Thursday, 21 de November de 2024 ISSN 1519-7670 - Ano 24 - nº 1315

Uma farsa burlesca

Os jornais paulistas noticiaram com discrição, há uma semana, a nomeação, pelo governador Geraldo Alckmin, do advogado Ricardo Salles como seu secretário particular. Salles, que vem tentando a carreira política há duas eleições, chegou ao governo a bordo de um grupo de ativistas radicalmente conservadores e tendo como bandeiras a defesa da ditadura militar que comandou o Brasil entre 1964 e1984 e a oposição radical ao governo federal.

Nos últimos quatro anos, à frente do movimento chamado Instituto Endireita Brasil, ele tem verbalizado opiniões controversas sobre direitos de minorias e outros assuntos, entre os quais divulga uma versão da história política do Brasil na qual os militares não cometeram os crimes de que são acusados. No entanto, por mais descaracterizados que estejam os partidos, a assimilação de tal personagem no ninho dos tucanos tinha que ser problemática.

A polêmica esquentou na quarta-feira (4/4) por conta do escritor Marcelo Rubens Paiva, que protestou, em sua coluna no Estado de S.Paulo, contra o fato de Alckmin se fazer acompanhar de seu novo secretário justamente em solenidade de entrega de parte dos arquivos digitalizados do Dops.

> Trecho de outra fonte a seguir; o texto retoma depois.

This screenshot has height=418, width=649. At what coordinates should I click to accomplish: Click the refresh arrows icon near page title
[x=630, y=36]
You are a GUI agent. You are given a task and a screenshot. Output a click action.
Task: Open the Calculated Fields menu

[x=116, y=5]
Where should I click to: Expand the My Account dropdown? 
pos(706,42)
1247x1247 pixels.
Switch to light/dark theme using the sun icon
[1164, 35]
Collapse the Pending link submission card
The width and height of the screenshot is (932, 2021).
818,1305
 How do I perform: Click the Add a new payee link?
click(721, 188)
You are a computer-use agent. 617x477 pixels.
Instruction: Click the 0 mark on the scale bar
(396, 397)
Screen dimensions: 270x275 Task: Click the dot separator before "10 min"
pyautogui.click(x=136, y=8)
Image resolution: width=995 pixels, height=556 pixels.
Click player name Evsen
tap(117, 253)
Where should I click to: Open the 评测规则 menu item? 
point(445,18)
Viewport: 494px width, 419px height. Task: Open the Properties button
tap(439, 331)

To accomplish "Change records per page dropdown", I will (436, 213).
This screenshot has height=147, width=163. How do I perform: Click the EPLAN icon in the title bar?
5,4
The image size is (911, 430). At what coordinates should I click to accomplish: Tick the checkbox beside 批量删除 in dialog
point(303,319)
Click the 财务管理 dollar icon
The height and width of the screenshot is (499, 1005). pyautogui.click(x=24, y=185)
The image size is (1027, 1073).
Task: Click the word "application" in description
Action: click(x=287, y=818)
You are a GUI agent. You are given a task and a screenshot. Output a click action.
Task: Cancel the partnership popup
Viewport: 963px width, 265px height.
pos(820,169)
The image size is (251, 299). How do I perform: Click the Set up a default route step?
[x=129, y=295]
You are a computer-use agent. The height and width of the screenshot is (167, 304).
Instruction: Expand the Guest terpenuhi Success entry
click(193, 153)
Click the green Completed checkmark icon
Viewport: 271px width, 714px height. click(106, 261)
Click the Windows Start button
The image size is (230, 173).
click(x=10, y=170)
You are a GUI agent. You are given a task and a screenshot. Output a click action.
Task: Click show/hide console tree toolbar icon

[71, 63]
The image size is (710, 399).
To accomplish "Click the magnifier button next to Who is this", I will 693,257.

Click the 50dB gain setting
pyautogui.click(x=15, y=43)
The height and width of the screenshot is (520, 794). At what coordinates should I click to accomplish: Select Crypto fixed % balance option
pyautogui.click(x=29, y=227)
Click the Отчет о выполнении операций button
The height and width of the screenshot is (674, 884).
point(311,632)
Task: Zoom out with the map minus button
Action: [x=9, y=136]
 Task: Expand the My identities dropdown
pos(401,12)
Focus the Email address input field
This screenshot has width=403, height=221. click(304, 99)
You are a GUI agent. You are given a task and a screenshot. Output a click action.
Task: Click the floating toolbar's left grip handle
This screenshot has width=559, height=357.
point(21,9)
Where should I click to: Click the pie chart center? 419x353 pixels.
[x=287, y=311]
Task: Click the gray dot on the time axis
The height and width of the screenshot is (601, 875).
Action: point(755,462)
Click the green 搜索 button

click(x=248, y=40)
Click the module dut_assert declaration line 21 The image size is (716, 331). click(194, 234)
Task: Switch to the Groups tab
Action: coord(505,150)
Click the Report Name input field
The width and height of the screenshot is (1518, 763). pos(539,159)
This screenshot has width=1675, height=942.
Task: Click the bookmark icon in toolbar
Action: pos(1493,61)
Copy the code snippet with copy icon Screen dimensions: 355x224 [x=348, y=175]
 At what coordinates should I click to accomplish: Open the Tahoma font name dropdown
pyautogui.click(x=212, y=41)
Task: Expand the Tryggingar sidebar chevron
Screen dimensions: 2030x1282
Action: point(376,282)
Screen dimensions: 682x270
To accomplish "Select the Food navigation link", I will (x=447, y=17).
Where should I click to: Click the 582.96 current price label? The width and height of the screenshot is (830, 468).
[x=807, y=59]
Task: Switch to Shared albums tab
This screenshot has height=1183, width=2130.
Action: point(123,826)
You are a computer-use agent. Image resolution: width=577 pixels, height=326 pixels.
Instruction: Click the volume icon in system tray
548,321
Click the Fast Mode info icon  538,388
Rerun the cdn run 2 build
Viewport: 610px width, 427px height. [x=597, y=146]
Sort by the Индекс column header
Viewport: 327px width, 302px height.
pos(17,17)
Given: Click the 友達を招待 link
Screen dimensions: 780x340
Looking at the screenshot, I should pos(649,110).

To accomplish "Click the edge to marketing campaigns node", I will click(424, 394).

Marcelo Paiva fez publicar cópias de documentos relativos à prisão de seu pai, o desaparecido deputado Rubens Beyrodt Paiva. O escritor exige uma retratação do secretário e um pedido de desculpas por parte do governo paulista.

Na mesma edição, o Estadão traz críticas, ainda que cautelosas, à nomeação de Salles, por conta de correligionários do governador que têm suas biografias ligadas à resistência contra a ditadura.

Finalmente a bordo de um cargo político, Salles trata de amenizar seu discurso, rejeitando a radicalidade que lhe deu a projeção necessária para chegar ao Palácio dos Bandeirantes. Dali, certamente irá tentar novamente o caminho das urnas nas próximas eleições, agora beneficiado pela polêmica que provocou.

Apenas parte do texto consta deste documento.